“What have you been up to?”. I dread that question. It always feels like a lot and I in turn should have a long and involved response, but I don’t have a list of recognizable accomplishments.
I left my job shortly after Edie was born. It wasn’t a decision I made easily or lightly. It was in fact made with the help of my partner, and without his support I wouldn’t have been able to do it. Aside from a period almost a decade ago when I was laid off I’ve been working since i was in high school. Not being employed is foreign. Being a mother even more so.
I can’t measure progress or achievements like I used to. There is no checklist, despite my attempts to create some semblance of scheduling or “things to do”. No calendar or meetings. There is no bargaining of time. There are no performance reviews. I don’t get paid or get raises. Figuring out who I am with her -- my worth, productiveness -- has been at times an exhaustive internal exercise, and other times completely effortless. I have cycled from feeling guilty that it has seemed too easy (“am I really doing anything?”) to bitter that it is hard and no-one sees what I’m doing (“really, I put out some emotional fires today AND did 500 other things.”). Somewhere in between is the truth and its largely dependent on the amount of caffeine coursing through my veins coloring my perception.

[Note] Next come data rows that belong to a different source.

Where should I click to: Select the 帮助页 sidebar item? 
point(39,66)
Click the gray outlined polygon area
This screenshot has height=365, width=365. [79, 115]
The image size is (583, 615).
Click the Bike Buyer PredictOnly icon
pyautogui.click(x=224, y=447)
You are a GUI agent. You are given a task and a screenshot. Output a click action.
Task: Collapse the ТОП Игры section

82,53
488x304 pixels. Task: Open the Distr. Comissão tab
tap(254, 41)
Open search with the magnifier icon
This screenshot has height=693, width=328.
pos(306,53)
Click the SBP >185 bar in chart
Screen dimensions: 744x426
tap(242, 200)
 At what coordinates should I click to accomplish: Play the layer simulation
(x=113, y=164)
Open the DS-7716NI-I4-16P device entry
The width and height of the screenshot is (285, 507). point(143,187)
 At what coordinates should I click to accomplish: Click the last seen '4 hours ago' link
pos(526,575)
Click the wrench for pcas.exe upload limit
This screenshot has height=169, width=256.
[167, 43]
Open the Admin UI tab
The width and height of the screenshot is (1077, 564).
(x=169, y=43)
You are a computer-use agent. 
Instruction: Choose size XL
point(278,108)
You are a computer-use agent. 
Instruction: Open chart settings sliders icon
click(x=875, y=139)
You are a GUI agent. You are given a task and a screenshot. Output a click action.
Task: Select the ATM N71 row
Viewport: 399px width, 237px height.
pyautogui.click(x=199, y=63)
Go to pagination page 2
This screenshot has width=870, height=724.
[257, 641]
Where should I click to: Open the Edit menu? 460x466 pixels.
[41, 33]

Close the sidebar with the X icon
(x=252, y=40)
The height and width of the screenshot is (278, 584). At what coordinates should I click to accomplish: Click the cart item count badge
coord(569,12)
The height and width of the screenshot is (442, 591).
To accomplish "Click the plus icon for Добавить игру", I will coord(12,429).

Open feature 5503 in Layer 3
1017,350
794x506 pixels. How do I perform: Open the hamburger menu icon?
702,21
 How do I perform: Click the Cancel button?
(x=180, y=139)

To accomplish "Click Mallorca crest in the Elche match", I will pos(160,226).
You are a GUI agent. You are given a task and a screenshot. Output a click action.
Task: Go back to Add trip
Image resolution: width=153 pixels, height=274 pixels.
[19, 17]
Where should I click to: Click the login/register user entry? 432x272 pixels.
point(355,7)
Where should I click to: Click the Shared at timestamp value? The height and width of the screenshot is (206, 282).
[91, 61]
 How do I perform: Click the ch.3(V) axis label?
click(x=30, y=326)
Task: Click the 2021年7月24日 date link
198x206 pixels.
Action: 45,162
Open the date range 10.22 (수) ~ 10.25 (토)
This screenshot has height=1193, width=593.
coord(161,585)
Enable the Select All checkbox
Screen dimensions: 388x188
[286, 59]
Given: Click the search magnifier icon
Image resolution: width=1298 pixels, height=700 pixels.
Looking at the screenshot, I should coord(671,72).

Oddly what I think has been hardest is dealing with imagined judgement. Will other people, including my closest friends and loved ones, question how I fill my day? If I don’t know where the day went then surely they will wonder too. The jig will be up and the high I got from unloading the dishwasher or brushing my teeth will quickly dissolve.
Edie just hit the 6 month mark. I feel like we have finally gotten into a good groove, and it’s a routine I’d never trade for anything. She is a GOOD baby. She sleeps soundly, smiles, laughs, talks, plays, and has the most expressive face. I love watching her change and the times I’m challenged to come up with on-the-fly creative solutions to help soothe or entertain her. On the days that are a little harder I recall my life before her and whatever frustrations I have fade away.
At the end of the day, did I do a good job? Maybe? I hope so. I think so. What I do know is that I have a new boss and I think she likes me.